Senator Sanders pressed the issue, and Mrs. Clinton replied, “I’m going to come up with the best way forward. We’re going to end up in the same place. We’re going to get more revenue.”

There are two pieces of Mrs. Clinton’s answer to watch: the timing and the tax.

The timing is the priceless part. Mrs. Clinton has been running for president for years. She announced her plan to increase capital gains taxes back in July of 2015, and she’s been rolling out policy specifics for a long time now. But when it comes to this particular tax increase, she’s avoided leveling with voters until her opponent dragged it out of her on the debate stage. Even then, she was talking about it as if it was something down the road — she’s “looking at” it, she’s “going to come up with” something.
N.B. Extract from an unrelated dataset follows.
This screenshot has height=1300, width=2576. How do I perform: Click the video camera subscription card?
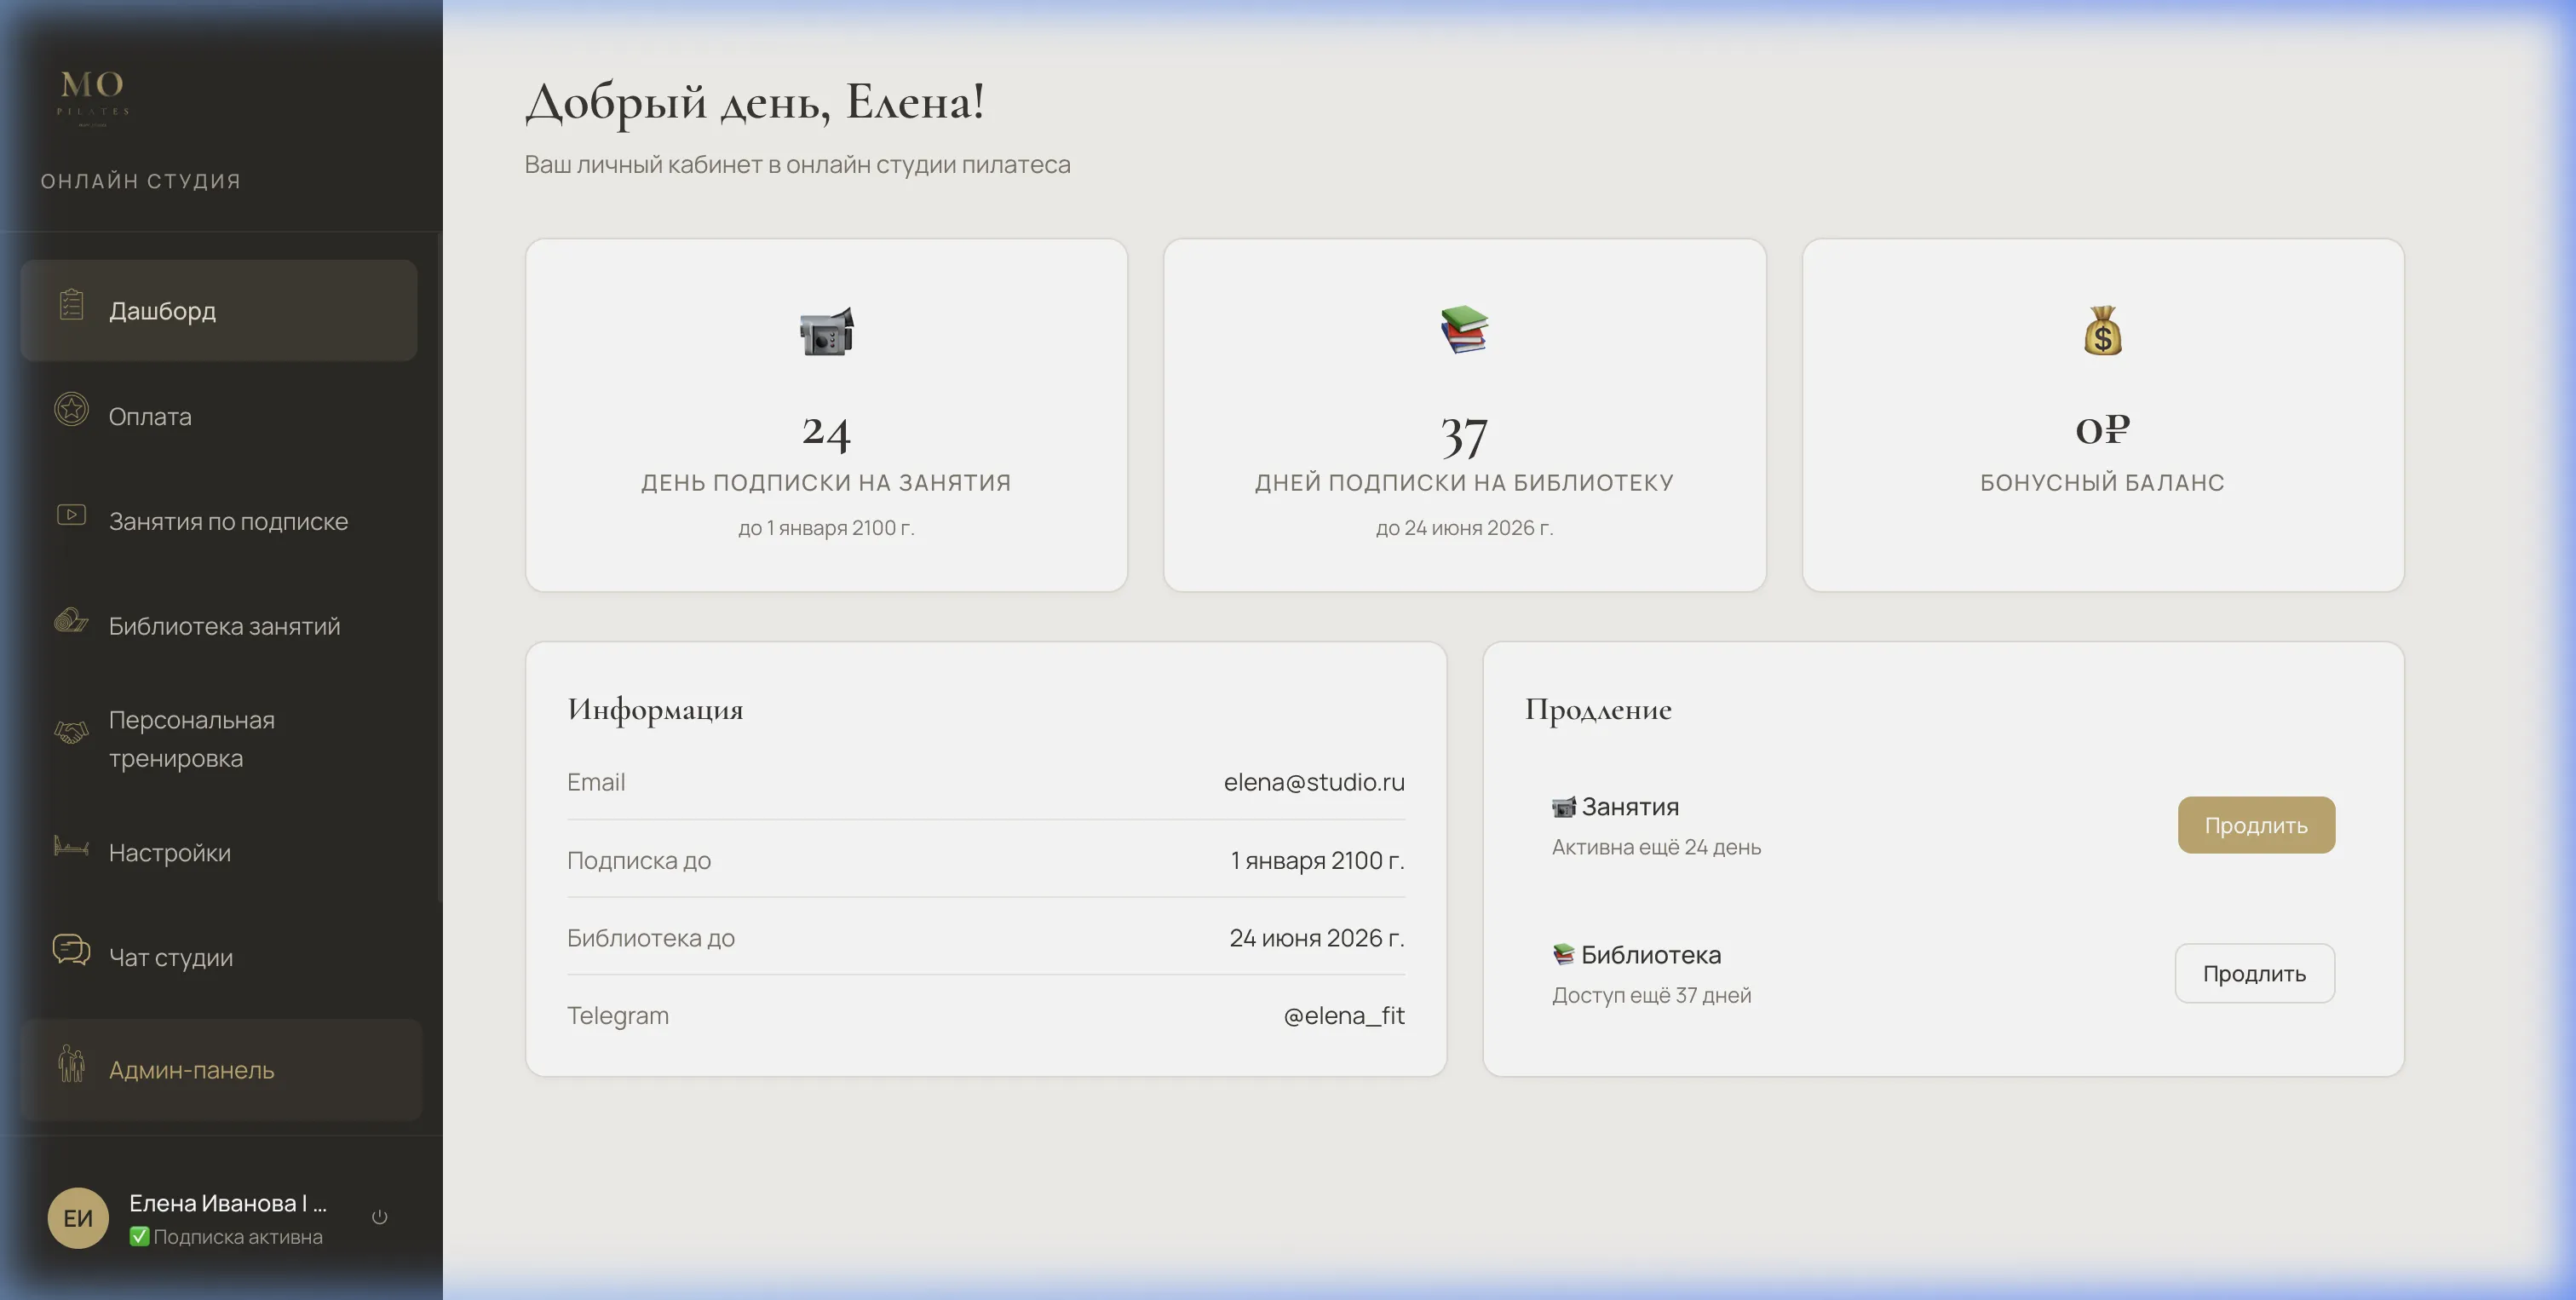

Republican and even centrist budget hawks will no doubt welcome Mrs. Clinton to the fight for entitlement reform. Implicit in her call for a change to Social Security funding is an acknowledgement that, without changes, the program is not economically sustainable.

Less welcome, though, are the specifics of her tax increase plan, which probably has a lot to do with why she has been obscuring it from voters. Had it not been for the unexpectedly strong primary challenge from Senator Sanders, Mrs. Clinton might have made it all the way through the general election without disclosing this particular tax increase.

As background, the current Social Security tax for the Old-Age, Survivors, and Disability Insurance program is 12.4% on wages up to $118,500. Half is paid by the employee and half by the employer, but economists tend to characterize even the half paid by the employer as being actually borne by the employee. And Mrs. Clinton has already proposed a 4% surcharge on high-income taxpayers, bringing the top marginal income tax rate to 43.6%.

Slapping a 12.4% payroll tax on top of that would bring the top marginal federal income tax rate to 56%, meaning the federal government would take away more than half of every additional dollar that a high-income family earned. Add in state and local income taxes — 13.3% in California and 12.7% in New York City — and personal income taxation reaches a confiscatory 69%, or more than two thirds of every marginal dollar.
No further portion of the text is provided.